Subsequent operations that check `vf_vsc_switched` (the Rx/Tx fast paths) will
continue trying to use a potentially dead VF port. Consider whether logging is
sufficient here or whether the state should be forced to `false` regardless,
since the VF is being removed anyway.
### Warning: Removal callback registered in `hn_vf_attach` before configure
The patch moves `rte_eth_dev_callback_register(RTE_ETH_EVENT_INTR_RMV)` into
`hn_vf_attach()`, which is called before `hn_vf_configure()`. This means the
removal callback can fire before the VF is fully configured. If a removal event
arrives in this window, `hn_remove_delayed` will operate on a partially
configured VF. The old code registered the callback in `hn_vf_configure()`
after `rte_eth_dev_configure()` succeeded, which was a tighter window. Consider
whether this race is meaningful in practice.
---
## Patch 3/8: net/netvsc: add multi-process VF device removal support
### Error: `netvsc_init_once` uses `ret` uninitialized on primary success path
In `netvsc_init_once()`, the `ret` variable is not initialized. In the
`RTE_PROC_PRIMARY` case, if `rte_memzone_reserve()` and
`netvsc_mp_init_primary()` both succeed, execution falls through the `break`
and reaches `return ret;` at the end of the function — but `ret` was never
assigned in the success path. This is an uninitialized variable use.
```c
static int netvsc_init_once(void)
{
int ret; // ← uninitialized
...
case RTE_PROC_PRIMARY:
netvsc_shared_mz = rte_memzone_reserve(...);
if (!netvsc_shared_mz) {
return -rte_errno; // error path: returns directly
}
...
ret = netvsc_mp_init_primary();
if (ret) {
rte_memzone_free(netvsc_shared_mz);
break; // error path: ret is set
}
...
netvsc_local_data.init_done = true;
break; // SUCCESS path: ret still holds
// netvsc_mp_init_primary() return (0)
```
On closer inspection, `ret` is set by `netvsc_mp_init_primary()` and if that
returns 0 (success), `ret` is 0 at the `break`. So in practice this works, but
the code flow is fragile — if the success path is refactored to skip the
`netvsc_mp_init_primary()` call, `ret` would be garbage. Initialize `ret = 0`
for clarity and safety.
### Error: `netvsc_secondary_handle_device_remove` accesses VF port without
validation
```c
static int netvsc_secondary_handle_device_remove(struct hn_data *hv)
{
uint16_t port_id = hv->vf_ctx.vf_port;
struct rte_eth_dev *dev;
dev = &rte_eth_devices[port_id];
return rte_eth_dev_release_port(dev);
}
```
The comment says "VF is already locked by primary" but this runs in the
secondary process — the primary's write lock on `hv->vf_lock` doesn't protect
secondary process memory. If `vf_port` has already been reset or the port is
invalid in the secondary's address space, this will access out-of-bounds memory
or release the wrong port. There's no `rte_eth_dev_is_valid_port()` check on
`port_id` here (unlike the caller `netvsc_mp_secondary_handle` which validates
`param->port_id` — but that's the *netvsc* port, not the VF port).

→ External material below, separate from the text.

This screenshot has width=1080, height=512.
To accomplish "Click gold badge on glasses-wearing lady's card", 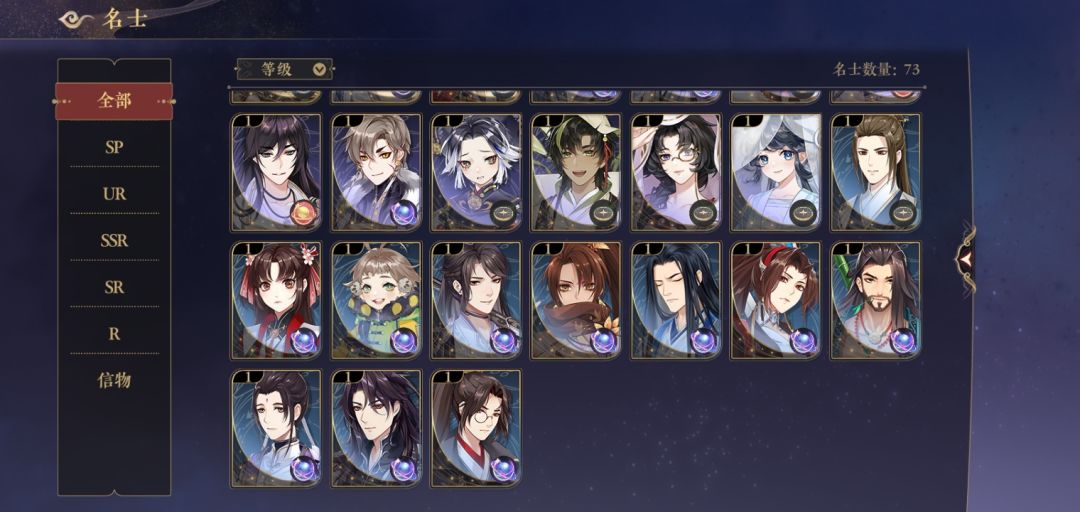I will click(x=703, y=213).
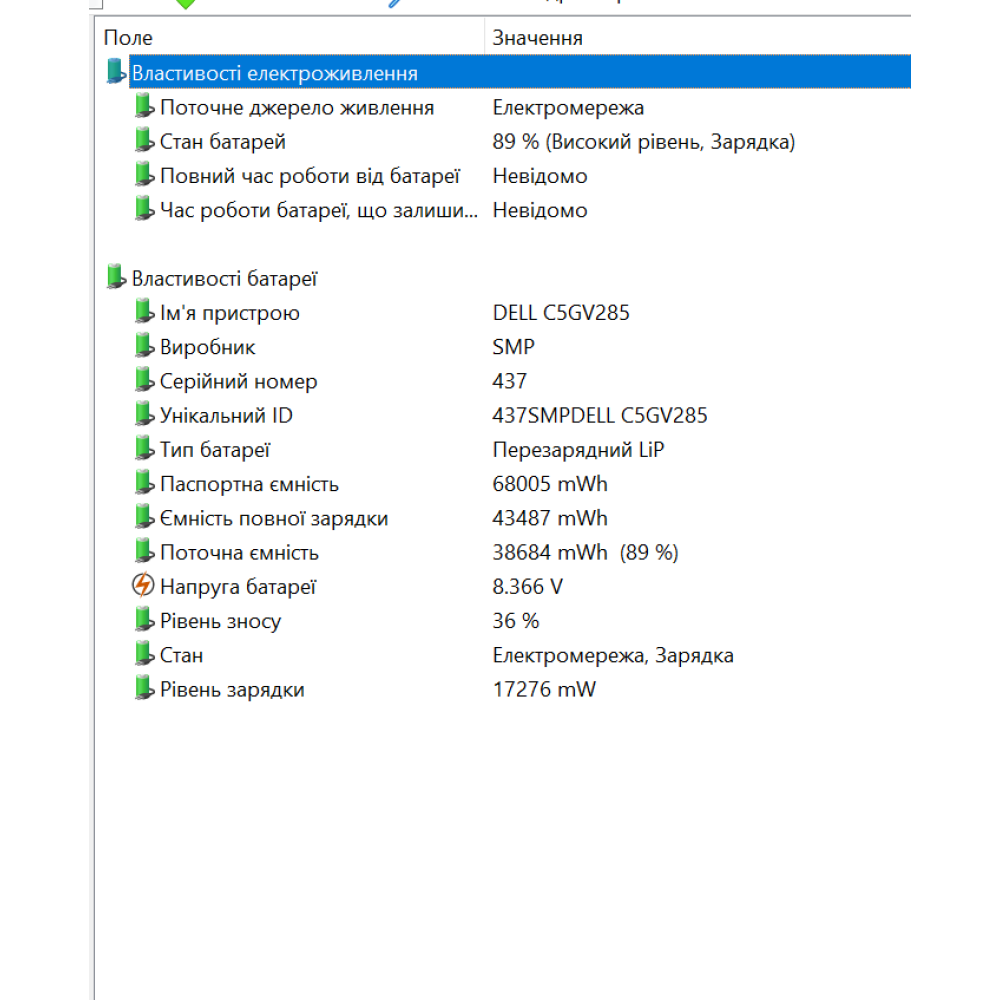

**Suggested fix:** Add `rte_eth_dev_is_valid_port(port_id)` check before
accessing `rte_eth_devices[port_id]`.
### Warning: `netvsc_mp_req_VF` — function name uses non-standard casing
The function `netvsc_mp_req_VF` mixes snake_case with an uppercase suffix. DPDK
convention is all-lowercase with underscores for C functions. Should be
`netvsc_mp_req_vf` or `netvsc_mp_req_vf_remove` (since the function currently
only handles remove).
### Warning: `netvsc_uninit_once` checks counts using bitwise OR
```c
if (netvsc_local_data.primary_cnt |
netvsc_local_data.secondary_cnt)
return;
```
Using bitwise OR (`|`) instead of logical OR (`||`) works correctly for
non-zero checks on unsigned integers, but is unconventional and may confuse
readers or trigger compiler warnings at higher warning levels. Should use `||`.
### Warning: Memory ordering inconsistency for `secondary_cnt`
The shared `secondary_cnt` is accessed with `rte_memory_order_relaxed`
throughout, but it's used as a synchronization signal in `netvsc_mp_req_VF()`
to decide whether to send IPC messages. Relaxed ordering means the primary
might read a stale zero and skip the IPC even though a secondary has already
incremented the counter. In practice on x86 this is unlikely to matter, but on
ARM it could miss a recently-attached secondary. Consider
`rte_memory_order_acquire`/`release` for the load in `netvsc_mp_req_VF` and the
stores in probe/remove.
### Warning: `eth_hn_probe` error path calls `netvsc_uninit_once` without
matching count increment
If `rte_dev_event_monitor_start()` or `eth_dev_vmbus_allocate()` fails, the
error path jumps to `init_once_failed:` which calls `netvsc_uninit_once()`.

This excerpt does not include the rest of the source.